## WRITTEN INSTRUCTION
Render every line of the records below as a Markdown table with the columns Row and Line, numbering the rows and leaving out blank lines.

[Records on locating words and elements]
╭──
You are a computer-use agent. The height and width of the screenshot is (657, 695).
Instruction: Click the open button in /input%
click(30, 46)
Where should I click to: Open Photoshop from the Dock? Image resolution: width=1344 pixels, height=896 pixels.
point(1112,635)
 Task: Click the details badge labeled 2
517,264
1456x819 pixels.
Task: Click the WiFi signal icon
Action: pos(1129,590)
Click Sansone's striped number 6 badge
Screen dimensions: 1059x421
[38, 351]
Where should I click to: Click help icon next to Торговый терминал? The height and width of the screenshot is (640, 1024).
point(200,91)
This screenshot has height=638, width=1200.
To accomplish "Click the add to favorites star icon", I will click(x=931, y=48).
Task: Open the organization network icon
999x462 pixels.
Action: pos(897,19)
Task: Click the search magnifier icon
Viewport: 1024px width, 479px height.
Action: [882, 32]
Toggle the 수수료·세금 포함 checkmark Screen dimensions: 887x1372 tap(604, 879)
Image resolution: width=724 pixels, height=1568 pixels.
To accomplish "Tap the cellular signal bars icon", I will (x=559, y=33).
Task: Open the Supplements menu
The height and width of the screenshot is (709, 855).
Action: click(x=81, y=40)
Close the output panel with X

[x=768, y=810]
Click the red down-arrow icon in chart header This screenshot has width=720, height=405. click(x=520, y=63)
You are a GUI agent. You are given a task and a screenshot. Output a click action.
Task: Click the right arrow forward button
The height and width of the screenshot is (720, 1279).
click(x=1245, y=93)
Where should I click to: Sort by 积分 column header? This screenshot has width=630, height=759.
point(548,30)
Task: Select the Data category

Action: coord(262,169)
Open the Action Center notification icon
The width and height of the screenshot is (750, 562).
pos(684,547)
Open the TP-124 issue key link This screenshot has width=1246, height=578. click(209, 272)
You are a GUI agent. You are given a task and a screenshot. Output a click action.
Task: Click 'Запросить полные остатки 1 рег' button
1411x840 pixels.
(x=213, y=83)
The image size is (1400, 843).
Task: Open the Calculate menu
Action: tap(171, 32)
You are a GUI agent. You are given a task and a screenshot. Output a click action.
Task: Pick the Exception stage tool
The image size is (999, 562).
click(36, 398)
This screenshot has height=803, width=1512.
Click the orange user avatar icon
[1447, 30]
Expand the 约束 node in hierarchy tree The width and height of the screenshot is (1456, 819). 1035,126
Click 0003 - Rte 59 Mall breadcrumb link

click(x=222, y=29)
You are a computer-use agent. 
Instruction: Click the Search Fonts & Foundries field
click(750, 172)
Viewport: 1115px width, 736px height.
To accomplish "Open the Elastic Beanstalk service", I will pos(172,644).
╰──
## FULL SOLUTION
| Row | Line |
|---|---|
| 1 | You are a computer-use agent. The height and width of the screenshot is (657, 695). |
| 2 | Instruction: Click the open button in /input% |
| 3 | click(30, 46) |
| 4 | Where should I click to: Open Photoshop from the Dock? Image resolution: width=1344 pixels, height=896 pixels. |
| 5 | point(1112,635) |
| 6 |  Task: Click the details badge labeled 2 |
| 7 | 517,264 |
| 8 | 1456x819 pixels. |
| 9 | Task: Click the WiFi signal icon |
| 10 | Action: pos(1129,590) |
| 11 | Click Sansone's striped number 6 badge |
| 12 | Screen dimensions: 1059x421 |
| 13 | [38, 351] |
| 14 | Where should I click to: Click help icon next to Торговый терминал? The height and width of the screenshot is (640, 1024). |
| 15 | point(200,91) |
| 16 | This screenshot has height=638, width=1200. |
| 17 | To accomplish "Click the add to favorites star icon", I will click(x=931, y=48). |
| 18 | Task: Open the organization network icon |
| 19 | 999x462 pixels. |
| 20 | Action: pos(897,19) |
| 21 | Task: Click the search magnifier icon |
| 22 | Viewport: 1024px width, 479px height. |
| 23 | Action: [882, 32] |
| 24 | Toggle the 수수료·세금 포함 checkmark Screen dimensions: 887x1372 tap(604, 879) |
| 25 | Image resolution: width=724 pixels, height=1568 pixels. |
| 26 | To accomplish "Tap the cellular signal bars icon", I will (x=559, y=33). |
| 27 | Task: Open the Supplements menu |
| 28 | The height and width of the screenshot is (709, 855). |
| 29 | Action: click(x=81, y=40) |
| 30 | Close the output panel with X |
| 31 | [x=768, y=810] |
| 32 | Click the red down-arrow icon in chart header This screenshot has width=720, height=405. click(x=520, y=63) |
| 33 | You are a GUI agent. You are given a task and a screenshot. Output a click action. |
| 34 | Task: Click the right arrow forward button |
| 35 | The height and width of the screenshot is (720, 1279). |
| 36 | click(x=1245, y=93) |
| 37 | Where should I click to: Sort by 积分 column header? This screenshot has width=630, height=759. |
| 38 | point(548,30) |
| 39 | Task: Select the Data category |
| 40 | Action: coord(262,169) |
| 41 | Open the Action Center notification icon |
| 42 | The width and height of the screenshot is (750, 562). |
| 43 | pos(684,547) |
| 44 | Open the TP-124 issue key link This screenshot has width=1246, height=578. click(209, 272) |
| 45 | You are a GUI agent. You are given a task and a screenshot. Output a click action. |
| 46 | Task: Click 'Запросить полные остатки 1 рег' button |
| 47 | 1411x840 pixels. |
| 48 | (x=213, y=83) |
| 49 | The image size is (1400, 843). |
| 50 | Task: Open the Calculate menu |
| 51 | Action: tap(171, 32) |
| 52 | You are a GUI agent. You are given a task and a screenshot. Output a click action. |
| 53 | Task: Pick the Exception stage tool |
| 54 | The image size is (999, 562). |
| 55 | click(36, 398) |
| 56 | This screenshot has height=803, width=1512. |
| 57 | Click the orange user avatar icon |
| 58 | [1447, 30] |
| 59 | Expand the 约束 node in hierarchy tree The width and height of the screenshot is (1456, 819). 1035,126 |
| 60 | Click 0003 - Rte 59 Mall breadcrumb link |
| 61 | click(x=222, y=29) |
| 62 | You are a computer-use agent.  |
| 63 | Instruction: Click the Search Fonts & Foundries field |
| 64 | click(750, 172) |
| 65 | Viewport: 1115px width, 736px height. |
| 66 | To accomplish "Open the Elastic Beanstalk service", I will pos(172,644). |